- Helen Bosanquet, c. 1900
- Born: Helen Dendy 10 February 1860 Manchester, England
- Died: 7 April 1925 (aged 65) Golders Green, London, England
- Education: Newnham College, Cambridge
- Occupations: Social theorist, reformer, economist
- Spouse: Bernard Bosanquet ​ ​(m. 1895; died 1923)​
- Relatives: Mary Dendy (sister) Arthur Dendy (brother)

= Helen Bosanquet =

British social theorist and reformer (1860–1925)

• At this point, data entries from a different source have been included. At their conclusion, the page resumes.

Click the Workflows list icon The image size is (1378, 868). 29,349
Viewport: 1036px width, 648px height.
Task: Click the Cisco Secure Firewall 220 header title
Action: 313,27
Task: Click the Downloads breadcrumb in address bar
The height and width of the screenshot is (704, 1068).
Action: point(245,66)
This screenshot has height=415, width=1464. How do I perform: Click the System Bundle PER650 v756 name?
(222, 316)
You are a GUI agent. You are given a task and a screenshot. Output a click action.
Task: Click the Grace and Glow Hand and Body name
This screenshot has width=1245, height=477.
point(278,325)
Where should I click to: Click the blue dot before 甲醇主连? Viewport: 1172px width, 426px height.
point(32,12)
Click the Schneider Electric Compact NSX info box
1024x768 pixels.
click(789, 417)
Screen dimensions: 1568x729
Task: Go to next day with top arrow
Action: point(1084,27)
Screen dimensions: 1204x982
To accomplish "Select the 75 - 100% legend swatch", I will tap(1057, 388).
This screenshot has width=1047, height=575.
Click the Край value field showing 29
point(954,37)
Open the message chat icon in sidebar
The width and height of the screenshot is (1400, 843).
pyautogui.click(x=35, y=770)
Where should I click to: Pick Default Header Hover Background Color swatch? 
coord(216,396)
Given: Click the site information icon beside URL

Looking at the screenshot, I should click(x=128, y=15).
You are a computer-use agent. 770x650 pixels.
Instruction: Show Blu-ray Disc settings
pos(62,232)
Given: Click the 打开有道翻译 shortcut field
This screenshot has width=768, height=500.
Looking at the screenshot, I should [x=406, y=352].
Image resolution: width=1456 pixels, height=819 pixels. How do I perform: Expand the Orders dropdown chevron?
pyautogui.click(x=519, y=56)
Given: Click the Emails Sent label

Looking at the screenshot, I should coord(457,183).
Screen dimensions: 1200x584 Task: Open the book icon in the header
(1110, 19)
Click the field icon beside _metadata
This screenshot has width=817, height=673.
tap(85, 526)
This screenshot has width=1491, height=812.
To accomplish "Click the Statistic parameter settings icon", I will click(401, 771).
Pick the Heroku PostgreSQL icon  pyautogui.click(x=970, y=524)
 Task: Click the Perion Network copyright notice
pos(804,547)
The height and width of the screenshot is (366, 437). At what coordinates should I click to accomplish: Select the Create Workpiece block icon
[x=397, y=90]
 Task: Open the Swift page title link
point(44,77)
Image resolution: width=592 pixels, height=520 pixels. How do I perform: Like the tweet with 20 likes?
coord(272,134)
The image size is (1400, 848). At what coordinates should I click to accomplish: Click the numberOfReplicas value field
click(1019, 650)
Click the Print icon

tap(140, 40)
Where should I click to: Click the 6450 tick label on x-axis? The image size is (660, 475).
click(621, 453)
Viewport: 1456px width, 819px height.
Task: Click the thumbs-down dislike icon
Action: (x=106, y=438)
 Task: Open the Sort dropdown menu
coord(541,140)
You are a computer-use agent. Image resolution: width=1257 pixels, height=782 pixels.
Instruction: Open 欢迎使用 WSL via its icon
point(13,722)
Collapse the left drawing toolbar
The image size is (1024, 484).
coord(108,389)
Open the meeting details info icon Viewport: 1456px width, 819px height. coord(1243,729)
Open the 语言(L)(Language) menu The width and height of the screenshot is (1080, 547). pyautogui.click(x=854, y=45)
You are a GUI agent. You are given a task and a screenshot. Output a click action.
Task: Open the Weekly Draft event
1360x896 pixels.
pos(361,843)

Helen Bosanquet ( Dendy; 10 February 1860 – 7 April 1925) was an English social theorist, social reformer, and economist concerned with poverty, social policy, working-class life, and modern social work practices. Helen worked closely with the Charity Organisation Society (COS), using her direct experience with living among "the poor". Bosanquet focused much of her career on family, specifically working-class families, and their relationship with poverty. Helen was the wife of English philosopher Bernard Bosanquet.

==Biography==

=== Early life ===
Helen Dendy was born in Manchester in 1860 to Reverend John Dendy and his wife, Sarah Beard (1831–1922), one of nine children, the fifth child and the youngest daughter of John Relly Beard. Helen was one of three children, Mary Dendy was her elder sister and her brother was biologist Arthur Dendy (1865–1925).

=== Education ===
Helen and her sister were educated at home by a governess. In 1886, at the age of twenty-six, she attended Newnham College, Cambridge, with an academic ambition to study moral sciences. Her interest in moral philosophy led to her career and time with the London Ethical Society. She obtained a first-class degree in 1889. However, she failed to get any academic position.

== Career ==
Following graduation, Bosanquet moved to London, where she joined the Charity Organisation Society (COS), a body committed to rationalizing London's huge collection of private charities. The COS originally focused on the coordination of philanthropic efforts at a local level, they shifted their focus to concern actively and effectively working with charity for long-term effects. She became organizer and district secretary of the society's Shoreditch branch. She was closely tied with the COS for the duration of her life. She was also active in the London Ethical Society, where she met the philosopher Bernard Bosanquet (1848–1923), whom she married on 13 December 1895. Both Helen and her husband provided essential theoretical work that defined case work. Case workers, according to Bosanquet, are to reach a "true" understanding of the perspective of those they are helping She abandoned her paid employment to focus on transcribing her ideas in writing. In addition to an active public career as a theorist and publicist for the COS, she worked as a translator of German philosophy and sociology, and as a collaborator with her husband.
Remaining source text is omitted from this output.